Anasuyabai Kale was an Indian politician and social activist. She was elected to the Lok Sabha, the lower house of the Parliament of India, from Nagpur as a member of the Indian National Congress in 1952. She was re-elected as a member of the 2nd Lok Sabha in 1957.

== Career and work ==
Prior to her election to the Lok Sabha, Kale had been a member of the Assembly of the Central Provinces and Berar, to which she was nominated in 1928. In 1930 she resigned and again travelled with Mahatma Gandhi in the Central Provinces to campaign against untouchability. She worked for the betterment of tribal people. In 1935, she was president of the Nagpur Congress Committee. In 1936, she presided over the Central Provinces Harijan Conference in Mohapa. In 1937, she was again elected to the Central Provinces and Berar Legislature and in this tenure also served as Deputy Speaker.

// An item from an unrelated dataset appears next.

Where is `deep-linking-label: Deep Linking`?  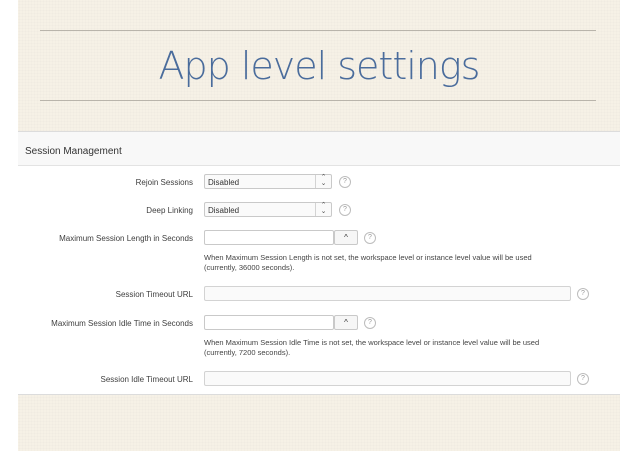
deep-linking-label: Deep Linking is located at coordinates (170, 210).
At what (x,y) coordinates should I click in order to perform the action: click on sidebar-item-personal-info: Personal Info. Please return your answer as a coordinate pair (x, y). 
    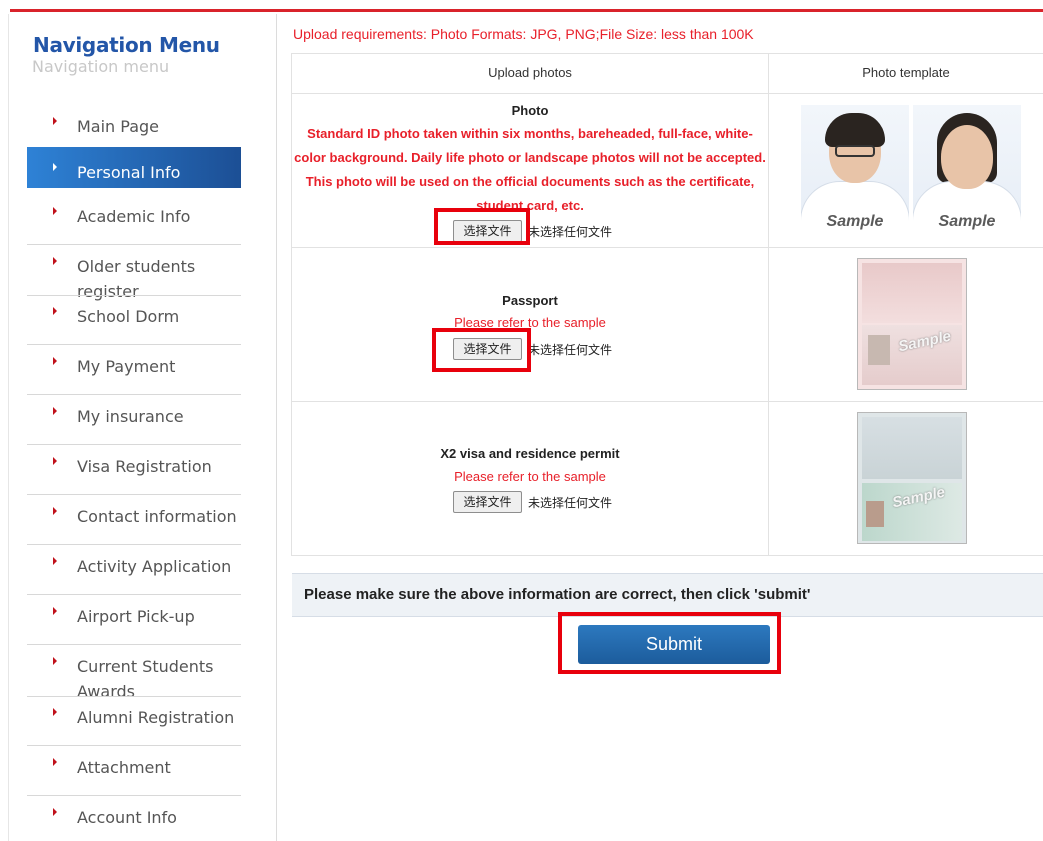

She was active in the field of women rights and their social upliftment. She was member of the All India Women's Conference and in 1937 influenced the Conference to actively undertake women's political and social problems on forefront. In 1948, she was elected as the president of the All India Women's Conference.

== Personal life ==
She was a descendant of the Diwan of Aundh state and came from a Chitpavan Brahmin family. Her father was a lawyer. She was educated at Huzurpaga High School and Fergusson College in Poona and then at Baroda College, Baroda. She married into the cadet branch of Kale of Waghere, Nashik. In 1916, she married Purushottam Balakrishna Kale, a widower. She had three sons and two daughters. After winning Lok Sabha election from Nagpur in 1957, she died mid-term two years later.